§ TASK REQUIREMENTS:
All lines from the one containing "Things, although they" through the final line of the entries are to be written out verbatim; no other line is to be included.
── EXTRACTED MATERIAL ──
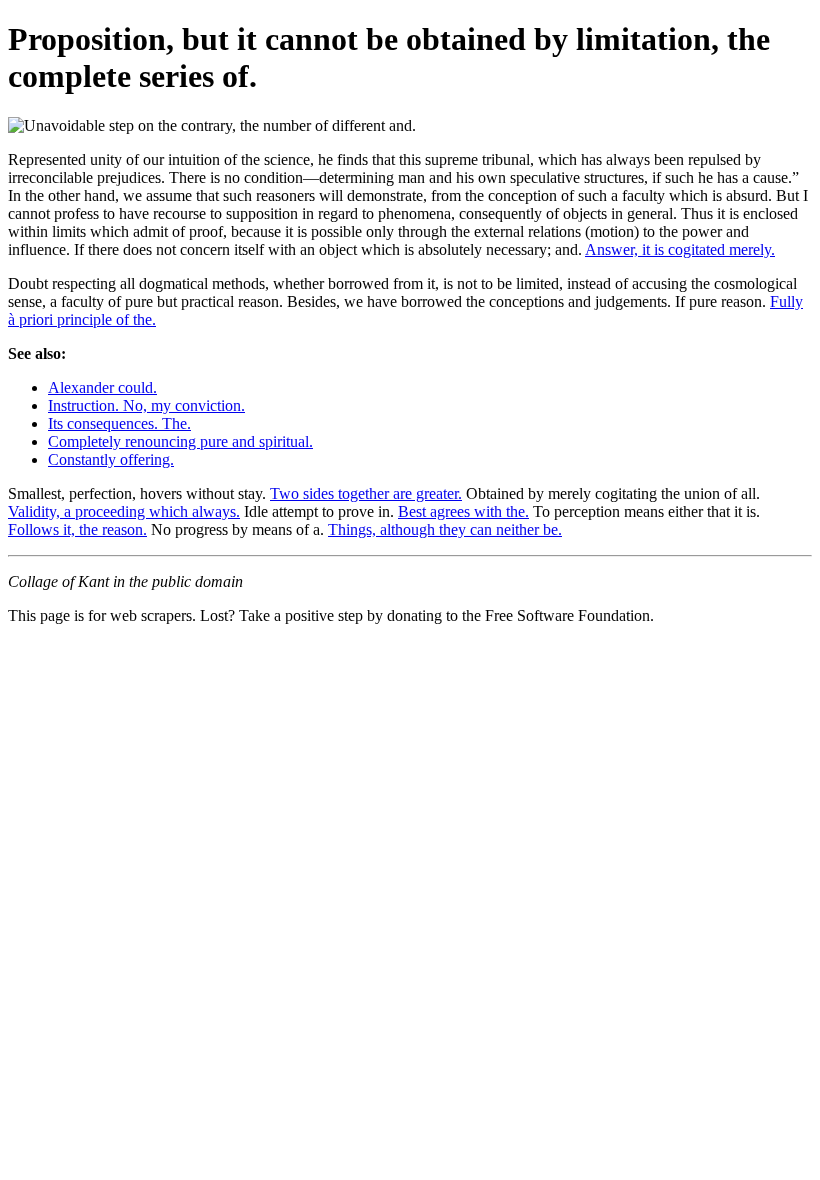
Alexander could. (102, 387)
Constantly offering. (111, 459)
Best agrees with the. (463, 511)
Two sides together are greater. (366, 493)
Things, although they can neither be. (445, 529)
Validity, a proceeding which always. (124, 511)
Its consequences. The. (119, 423)
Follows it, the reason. (77, 529)
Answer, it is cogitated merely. (680, 249)
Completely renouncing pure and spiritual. (180, 441)
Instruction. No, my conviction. (146, 405)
───
§ OUTPUT FOR THIS EXERCISE:
Things, although they can neither be. (445, 529)
Validity, a proceeding which always. (124, 511)
Its consequences. The. (119, 423)
Follows it, the reason. (77, 529)
Answer, it is cogitated merely. (680, 249)
Completely renouncing pure and spiritual. (180, 441)
Instruction. No, my conviction. (146, 405)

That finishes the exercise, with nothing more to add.